# Synodic period closer to 1au

## Homework Statement

If we were to put a spacecraft into orbit around the Sun at a distance of 0.900 au and then gradually increase the orbital distance closer and closer to 1 au, what would happen to the synodic period of the spacecraft? Why does this happen?

## Homework Equations

1/S = 1/P - 1/E & P2 = a3

## The Attempt at a Solution

I get the correct answer when i calculate the known planets, mercury, venus, mars... but my hypothetical planets (orbiting the Sun) are just shy of 1au and just beyond 1au. example planet D (a=0.999) with this formula i get 665.833...(calculating in years) using this 1/s = 1/.9985-1/1. .9985 is what i got with P2 = a3. However when i replace 1/e (earth) with 365.26 and convert that to years it seems reasonable, being 1.001. One explanation has this statement "taking the limit of S as P approaches 1 AU", i just cant seem to find an explanation anywhere on the web. Does this formula break down closer to 1 because we use the earth as a reference, or am i just using it incorrectly. Please tell me if this is confusing and i will try to explain it better. Thank you!!

gneill
Mentor
As the orbit of your planet gets closer to that of the Earth, their orbital periods approach one another.

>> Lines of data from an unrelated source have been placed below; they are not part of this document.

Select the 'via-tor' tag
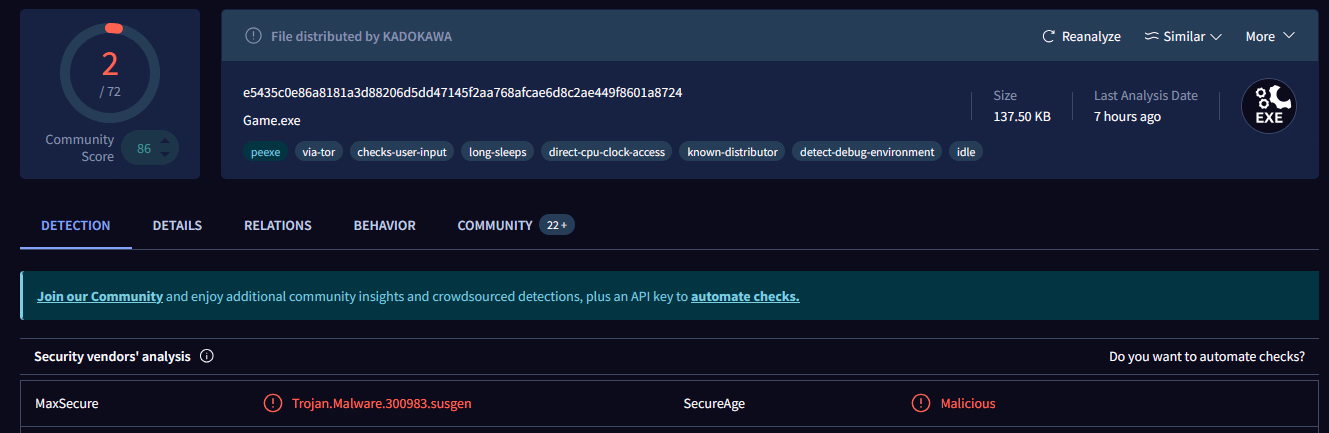 pyautogui.click(x=319, y=152)
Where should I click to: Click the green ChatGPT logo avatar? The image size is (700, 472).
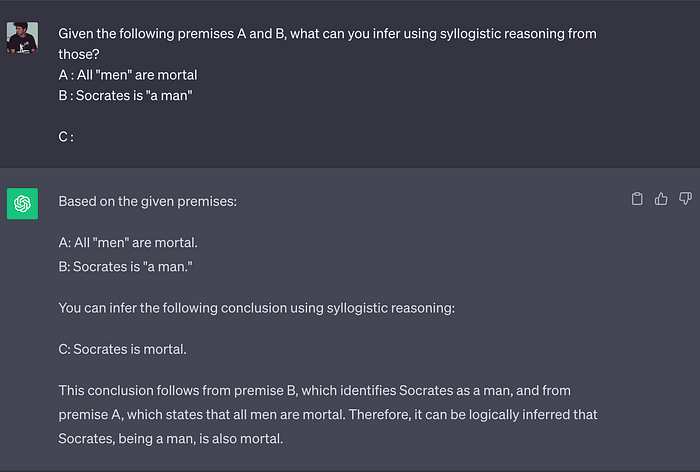click(22, 204)
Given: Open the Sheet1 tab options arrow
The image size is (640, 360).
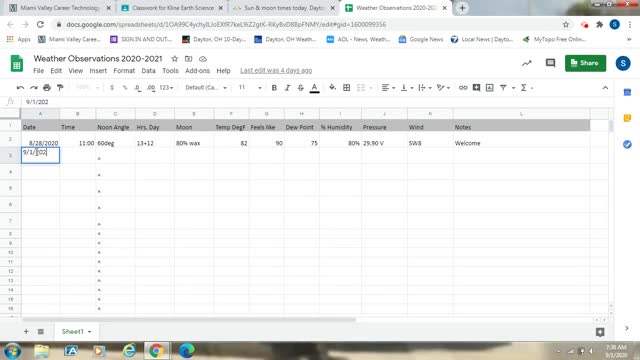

That is to say, the difference in speed of the two approaches zero. How long would it take one object to "lap" the other when the differential speed is nearly nil?

Thank you, i think i got it, it helped to understand what synodic period was first instead of just plugging in numbers, once i figured out that the speed would be roughly the same it would take longer for it to return to the same angular position. Am i right here?

gneill
Mentor
Yes.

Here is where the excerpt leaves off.